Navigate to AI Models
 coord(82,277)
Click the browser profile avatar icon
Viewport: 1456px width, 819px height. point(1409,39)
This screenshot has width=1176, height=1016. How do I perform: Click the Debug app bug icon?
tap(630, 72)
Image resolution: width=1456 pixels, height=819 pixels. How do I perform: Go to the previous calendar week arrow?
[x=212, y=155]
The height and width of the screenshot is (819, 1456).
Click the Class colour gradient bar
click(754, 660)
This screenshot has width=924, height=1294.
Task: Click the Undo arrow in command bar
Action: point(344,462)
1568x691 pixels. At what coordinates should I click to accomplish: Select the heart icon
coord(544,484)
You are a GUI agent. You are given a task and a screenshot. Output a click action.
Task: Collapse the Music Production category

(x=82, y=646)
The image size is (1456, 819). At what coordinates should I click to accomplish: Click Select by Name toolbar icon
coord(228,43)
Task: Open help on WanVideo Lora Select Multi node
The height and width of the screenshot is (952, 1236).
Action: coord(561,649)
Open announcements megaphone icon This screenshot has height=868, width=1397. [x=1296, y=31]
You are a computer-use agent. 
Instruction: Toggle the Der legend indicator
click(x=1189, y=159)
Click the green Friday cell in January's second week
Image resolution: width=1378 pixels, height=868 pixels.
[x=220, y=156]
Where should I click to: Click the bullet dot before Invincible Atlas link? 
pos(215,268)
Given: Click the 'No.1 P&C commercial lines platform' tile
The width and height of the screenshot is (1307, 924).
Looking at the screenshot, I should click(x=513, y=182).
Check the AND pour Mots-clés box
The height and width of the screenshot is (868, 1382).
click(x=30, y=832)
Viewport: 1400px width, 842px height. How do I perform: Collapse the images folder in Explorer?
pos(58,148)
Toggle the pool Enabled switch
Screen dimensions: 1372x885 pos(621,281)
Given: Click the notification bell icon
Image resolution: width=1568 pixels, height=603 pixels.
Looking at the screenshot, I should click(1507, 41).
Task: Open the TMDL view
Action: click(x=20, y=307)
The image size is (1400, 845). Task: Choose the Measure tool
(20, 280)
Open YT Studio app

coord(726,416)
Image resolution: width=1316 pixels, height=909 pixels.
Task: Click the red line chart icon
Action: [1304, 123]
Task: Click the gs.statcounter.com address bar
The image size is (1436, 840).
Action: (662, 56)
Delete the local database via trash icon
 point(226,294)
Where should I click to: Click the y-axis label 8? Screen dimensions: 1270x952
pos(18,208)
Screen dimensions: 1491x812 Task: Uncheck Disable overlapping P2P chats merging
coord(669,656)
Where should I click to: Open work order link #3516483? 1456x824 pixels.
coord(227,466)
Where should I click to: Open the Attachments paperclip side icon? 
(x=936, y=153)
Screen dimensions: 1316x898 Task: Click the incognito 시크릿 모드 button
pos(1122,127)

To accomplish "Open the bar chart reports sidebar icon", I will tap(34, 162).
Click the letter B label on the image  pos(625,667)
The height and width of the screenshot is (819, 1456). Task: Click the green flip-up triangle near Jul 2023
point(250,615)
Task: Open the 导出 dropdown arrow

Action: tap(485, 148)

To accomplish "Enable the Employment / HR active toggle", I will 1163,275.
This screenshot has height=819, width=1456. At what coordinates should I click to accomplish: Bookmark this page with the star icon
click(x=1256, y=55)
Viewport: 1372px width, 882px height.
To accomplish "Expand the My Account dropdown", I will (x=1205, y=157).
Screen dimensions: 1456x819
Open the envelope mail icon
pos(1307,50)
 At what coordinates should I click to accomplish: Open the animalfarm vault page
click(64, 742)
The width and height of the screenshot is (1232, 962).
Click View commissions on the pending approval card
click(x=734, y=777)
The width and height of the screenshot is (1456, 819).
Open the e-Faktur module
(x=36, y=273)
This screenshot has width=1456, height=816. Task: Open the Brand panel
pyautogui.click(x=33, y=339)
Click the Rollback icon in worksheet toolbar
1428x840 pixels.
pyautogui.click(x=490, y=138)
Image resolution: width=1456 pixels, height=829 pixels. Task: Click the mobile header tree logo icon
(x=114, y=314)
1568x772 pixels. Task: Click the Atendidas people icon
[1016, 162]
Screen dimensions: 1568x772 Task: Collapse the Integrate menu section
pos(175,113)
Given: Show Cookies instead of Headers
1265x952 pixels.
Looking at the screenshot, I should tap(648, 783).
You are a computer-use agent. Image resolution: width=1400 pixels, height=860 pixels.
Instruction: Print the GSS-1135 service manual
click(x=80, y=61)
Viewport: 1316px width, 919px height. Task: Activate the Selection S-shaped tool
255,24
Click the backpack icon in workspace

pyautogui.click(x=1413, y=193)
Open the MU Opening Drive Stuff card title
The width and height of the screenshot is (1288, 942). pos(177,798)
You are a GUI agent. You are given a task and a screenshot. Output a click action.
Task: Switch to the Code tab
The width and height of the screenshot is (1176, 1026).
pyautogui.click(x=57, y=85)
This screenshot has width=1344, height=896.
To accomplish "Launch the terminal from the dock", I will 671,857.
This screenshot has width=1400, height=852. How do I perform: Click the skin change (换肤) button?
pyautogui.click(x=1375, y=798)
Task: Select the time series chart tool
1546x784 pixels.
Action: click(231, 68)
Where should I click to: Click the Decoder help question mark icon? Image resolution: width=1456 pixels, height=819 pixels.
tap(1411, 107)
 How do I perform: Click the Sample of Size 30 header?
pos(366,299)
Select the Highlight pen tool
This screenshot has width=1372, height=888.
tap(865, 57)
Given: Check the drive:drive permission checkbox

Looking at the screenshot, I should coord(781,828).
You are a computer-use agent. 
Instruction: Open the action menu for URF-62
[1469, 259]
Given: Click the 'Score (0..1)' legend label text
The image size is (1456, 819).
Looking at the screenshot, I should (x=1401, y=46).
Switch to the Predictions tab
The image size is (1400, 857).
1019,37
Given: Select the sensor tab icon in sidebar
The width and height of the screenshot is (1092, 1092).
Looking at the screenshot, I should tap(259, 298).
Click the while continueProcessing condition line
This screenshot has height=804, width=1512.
□ □ □ □ □
Task to carry out |
Give again, word for word, every line of the listing above from the one with "Where should I click to: Open the" to the one with "Click the letter", both inclusive, and nothing beyond them.

Task solution |
Where should I click to: Open the Attachments paperclip side icon? 
(x=936, y=153)
Screen dimensions: 1316x898 Task: Click the incognito 시크릿 모드 button
pos(1122,127)

To accomplish "Open the bar chart reports sidebar icon", I will tap(34, 162).
Click the letter B label on the image  pos(625,667)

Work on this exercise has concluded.